» Task brief:
Begin at the top of the records and copy each line exactly. The line containing "The height and width of the screenshot is (812, 1498)." is the last one to include.

++++ Supplied data ++++

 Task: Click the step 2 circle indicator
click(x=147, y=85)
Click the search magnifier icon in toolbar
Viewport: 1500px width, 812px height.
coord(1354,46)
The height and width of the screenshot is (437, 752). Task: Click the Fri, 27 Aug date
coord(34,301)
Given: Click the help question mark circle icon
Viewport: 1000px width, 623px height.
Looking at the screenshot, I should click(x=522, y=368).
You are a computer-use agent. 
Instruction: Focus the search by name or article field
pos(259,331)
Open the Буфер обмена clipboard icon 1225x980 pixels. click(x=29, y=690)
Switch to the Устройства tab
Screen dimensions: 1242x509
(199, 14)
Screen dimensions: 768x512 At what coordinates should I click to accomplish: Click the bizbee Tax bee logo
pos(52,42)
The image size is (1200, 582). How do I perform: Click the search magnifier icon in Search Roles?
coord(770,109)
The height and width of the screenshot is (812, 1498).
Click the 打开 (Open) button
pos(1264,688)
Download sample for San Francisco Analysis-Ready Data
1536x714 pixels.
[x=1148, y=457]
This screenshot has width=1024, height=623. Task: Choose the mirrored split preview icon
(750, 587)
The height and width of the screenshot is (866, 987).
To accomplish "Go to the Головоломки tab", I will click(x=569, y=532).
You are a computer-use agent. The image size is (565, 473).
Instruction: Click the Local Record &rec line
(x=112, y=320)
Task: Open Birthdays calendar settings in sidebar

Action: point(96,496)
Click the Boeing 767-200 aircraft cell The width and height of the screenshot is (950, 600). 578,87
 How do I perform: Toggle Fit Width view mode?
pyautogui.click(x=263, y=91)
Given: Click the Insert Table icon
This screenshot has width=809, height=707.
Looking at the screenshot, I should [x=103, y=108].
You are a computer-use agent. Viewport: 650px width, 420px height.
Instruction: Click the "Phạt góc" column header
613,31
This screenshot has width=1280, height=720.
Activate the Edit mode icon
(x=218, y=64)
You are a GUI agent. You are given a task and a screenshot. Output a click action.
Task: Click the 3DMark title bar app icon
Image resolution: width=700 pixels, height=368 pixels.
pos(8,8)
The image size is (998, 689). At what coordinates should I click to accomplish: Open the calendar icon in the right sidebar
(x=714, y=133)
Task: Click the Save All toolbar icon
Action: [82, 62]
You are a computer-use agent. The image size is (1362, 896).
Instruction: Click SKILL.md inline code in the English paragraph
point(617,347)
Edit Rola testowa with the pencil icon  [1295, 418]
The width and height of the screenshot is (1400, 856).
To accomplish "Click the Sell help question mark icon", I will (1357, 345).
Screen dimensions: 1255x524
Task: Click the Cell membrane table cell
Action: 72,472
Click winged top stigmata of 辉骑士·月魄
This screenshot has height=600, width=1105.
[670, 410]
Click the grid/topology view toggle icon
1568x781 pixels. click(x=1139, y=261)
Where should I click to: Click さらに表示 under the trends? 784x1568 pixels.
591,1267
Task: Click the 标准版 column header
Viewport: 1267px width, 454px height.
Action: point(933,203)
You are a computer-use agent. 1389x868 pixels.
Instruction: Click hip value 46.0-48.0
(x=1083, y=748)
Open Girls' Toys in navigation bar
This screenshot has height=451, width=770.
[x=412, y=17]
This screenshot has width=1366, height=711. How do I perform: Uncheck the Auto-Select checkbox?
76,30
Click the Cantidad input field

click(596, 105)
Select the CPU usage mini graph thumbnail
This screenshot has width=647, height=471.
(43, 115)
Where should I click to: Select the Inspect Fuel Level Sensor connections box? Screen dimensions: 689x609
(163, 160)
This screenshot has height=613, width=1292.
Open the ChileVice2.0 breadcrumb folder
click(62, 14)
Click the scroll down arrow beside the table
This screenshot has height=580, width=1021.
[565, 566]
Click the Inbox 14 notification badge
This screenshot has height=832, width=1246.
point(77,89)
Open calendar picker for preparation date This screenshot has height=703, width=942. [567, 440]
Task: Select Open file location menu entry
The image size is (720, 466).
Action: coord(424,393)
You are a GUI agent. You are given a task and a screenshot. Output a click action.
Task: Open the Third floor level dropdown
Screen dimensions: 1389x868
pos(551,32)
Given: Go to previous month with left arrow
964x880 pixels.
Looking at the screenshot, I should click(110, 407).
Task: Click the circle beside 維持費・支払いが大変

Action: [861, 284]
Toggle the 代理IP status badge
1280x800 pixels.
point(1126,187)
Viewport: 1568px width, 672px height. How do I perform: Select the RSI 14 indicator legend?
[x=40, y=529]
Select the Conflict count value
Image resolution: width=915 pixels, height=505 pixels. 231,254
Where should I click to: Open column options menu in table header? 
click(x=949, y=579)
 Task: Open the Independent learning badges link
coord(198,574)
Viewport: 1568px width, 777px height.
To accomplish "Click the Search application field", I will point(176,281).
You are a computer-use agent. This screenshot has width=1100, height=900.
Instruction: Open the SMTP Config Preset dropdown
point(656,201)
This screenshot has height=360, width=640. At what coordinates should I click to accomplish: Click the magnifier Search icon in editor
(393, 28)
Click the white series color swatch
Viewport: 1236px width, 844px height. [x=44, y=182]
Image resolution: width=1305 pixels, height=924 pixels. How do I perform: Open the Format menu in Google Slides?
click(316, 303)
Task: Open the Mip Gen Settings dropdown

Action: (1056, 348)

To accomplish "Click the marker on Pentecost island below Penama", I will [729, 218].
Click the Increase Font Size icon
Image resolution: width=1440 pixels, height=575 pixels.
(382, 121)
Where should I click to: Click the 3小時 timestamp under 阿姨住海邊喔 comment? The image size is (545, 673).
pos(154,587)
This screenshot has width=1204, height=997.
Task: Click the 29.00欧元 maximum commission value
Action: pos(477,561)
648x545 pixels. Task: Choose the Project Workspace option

++++

» Answer box:
 Task: Click the step 2 circle indicator
click(x=147, y=85)
Click the search magnifier icon in toolbar
Viewport: 1500px width, 812px height.
coord(1354,46)
The height and width of the screenshot is (437, 752). Task: Click the Fri, 27 Aug date
coord(34,301)
Given: Click the help question mark circle icon
Viewport: 1000px width, 623px height.
Looking at the screenshot, I should click(x=522, y=368).
You are a computer-use agent. 
Instruction: Focus the search by name or article field
pos(259,331)
Open the Буфер обмена clipboard icon 1225x980 pixels. click(x=29, y=690)
Switch to the Устройства tab
Screen dimensions: 1242x509
(199, 14)
Screen dimensions: 768x512 At what coordinates should I click to accomplish: Click the bizbee Tax bee logo
pos(52,42)
The image size is (1200, 582). How do I perform: Click the search magnifier icon in Search Roles?
coord(770,109)
The height and width of the screenshot is (812, 1498).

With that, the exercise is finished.